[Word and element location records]
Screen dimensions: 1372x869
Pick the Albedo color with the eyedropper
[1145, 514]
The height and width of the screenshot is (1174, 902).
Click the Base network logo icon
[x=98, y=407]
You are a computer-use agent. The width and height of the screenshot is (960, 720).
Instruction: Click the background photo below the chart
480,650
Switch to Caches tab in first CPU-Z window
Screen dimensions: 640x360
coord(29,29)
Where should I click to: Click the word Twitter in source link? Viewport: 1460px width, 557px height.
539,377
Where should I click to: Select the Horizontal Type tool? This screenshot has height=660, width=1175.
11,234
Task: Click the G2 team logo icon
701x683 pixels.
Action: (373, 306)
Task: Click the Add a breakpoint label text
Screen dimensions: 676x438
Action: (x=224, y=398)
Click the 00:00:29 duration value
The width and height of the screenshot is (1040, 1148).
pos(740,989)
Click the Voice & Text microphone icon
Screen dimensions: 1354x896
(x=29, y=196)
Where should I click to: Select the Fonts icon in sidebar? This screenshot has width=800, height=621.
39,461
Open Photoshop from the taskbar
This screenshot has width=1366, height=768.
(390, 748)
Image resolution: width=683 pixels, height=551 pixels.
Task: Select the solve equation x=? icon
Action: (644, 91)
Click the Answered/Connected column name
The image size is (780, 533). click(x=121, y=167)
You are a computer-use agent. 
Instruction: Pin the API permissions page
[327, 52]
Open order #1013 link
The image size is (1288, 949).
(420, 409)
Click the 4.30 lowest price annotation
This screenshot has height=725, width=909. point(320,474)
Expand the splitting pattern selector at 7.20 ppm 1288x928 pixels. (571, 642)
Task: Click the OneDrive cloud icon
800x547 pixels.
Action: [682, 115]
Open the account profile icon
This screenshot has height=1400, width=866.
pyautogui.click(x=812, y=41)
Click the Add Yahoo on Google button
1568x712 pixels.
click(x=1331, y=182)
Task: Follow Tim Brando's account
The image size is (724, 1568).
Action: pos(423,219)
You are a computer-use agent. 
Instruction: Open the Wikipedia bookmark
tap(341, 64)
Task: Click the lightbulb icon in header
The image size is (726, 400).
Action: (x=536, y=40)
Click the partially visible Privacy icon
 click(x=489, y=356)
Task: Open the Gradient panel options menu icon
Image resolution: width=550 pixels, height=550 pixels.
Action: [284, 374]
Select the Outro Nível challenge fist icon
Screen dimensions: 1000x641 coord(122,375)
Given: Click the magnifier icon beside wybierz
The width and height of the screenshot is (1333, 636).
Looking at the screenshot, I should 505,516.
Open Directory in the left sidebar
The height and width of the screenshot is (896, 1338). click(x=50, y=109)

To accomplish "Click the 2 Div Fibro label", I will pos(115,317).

## [Set exercise]
Rewrite all of the records above so that "Where should I click to" reads "What should I click to" each time it occurs, and leave everything else unchanged.

## [Reply]
Screen dimensions: 1372x869
Pick the Albedo color with the eyedropper
[1145, 514]
The height and width of the screenshot is (1174, 902).
Click the Base network logo icon
[x=98, y=407]
You are a computer-use agent. The width and height of the screenshot is (960, 720).
Instruction: Click the background photo below the chart
480,650
Switch to Caches tab in first CPU-Z window
Screen dimensions: 640x360
coord(29,29)
What should I click to: Click the word Twitter in source link? Viewport: 1460px width, 557px height.
539,377
What should I click to: Select the Horizontal Type tool? This screenshot has height=660, width=1175.
11,234
Task: Click the G2 team logo icon
701x683 pixels.
Action: (373, 306)
Task: Click the Add a breakpoint label text
Screen dimensions: 676x438
Action: (x=224, y=398)
Click the 00:00:29 duration value
The width and height of the screenshot is (1040, 1148).
pos(740,989)
Click the Voice & Text microphone icon
Screen dimensions: 1354x896
(x=29, y=196)
What should I click to: Select the Fonts icon in sidebar? This screenshot has width=800, height=621.
39,461
Open Photoshop from the taskbar
This screenshot has width=1366, height=768.
(390, 748)
Image resolution: width=683 pixels, height=551 pixels.
Task: Select the solve equation x=? icon
Action: (644, 91)
Click the Answered/Connected column name
The image size is (780, 533). click(x=121, y=167)
You are a computer-use agent. 
Instruction: Pin the API permissions page
[327, 52]
Open order #1013 link
The image size is (1288, 949).
(420, 409)
Click the 4.30 lowest price annotation
This screenshot has height=725, width=909. point(320,474)
Expand the splitting pattern selector at 7.20 ppm 1288x928 pixels. (571, 642)
Task: Click the OneDrive cloud icon
800x547 pixels.
Action: [682, 115]
Open the account profile icon
This screenshot has height=1400, width=866.
pyautogui.click(x=812, y=41)
Click the Add Yahoo on Google button
1568x712 pixels.
click(x=1331, y=182)
Task: Follow Tim Brando's account
The image size is (724, 1568).
Action: pos(423,219)
You are a computer-use agent. 
Instruction: Open the Wikipedia bookmark
tap(341, 64)
Task: Click the lightbulb icon in header
The image size is (726, 400).
Action: (x=536, y=40)
Click the partially visible Privacy icon
 click(x=489, y=356)
Task: Open the Gradient panel options menu icon
Image resolution: width=550 pixels, height=550 pixels.
Action: [284, 374]
Select the Outro Nível challenge fist icon
Screen dimensions: 1000x641 coord(122,375)
Given: Click the magnifier icon beside wybierz
The width and height of the screenshot is (1333, 636).
Looking at the screenshot, I should 505,516.
Open Directory in the left sidebar
The height and width of the screenshot is (896, 1338). click(x=50, y=109)

To accomplish "Click the 2 Div Fibro label", I will pos(115,317).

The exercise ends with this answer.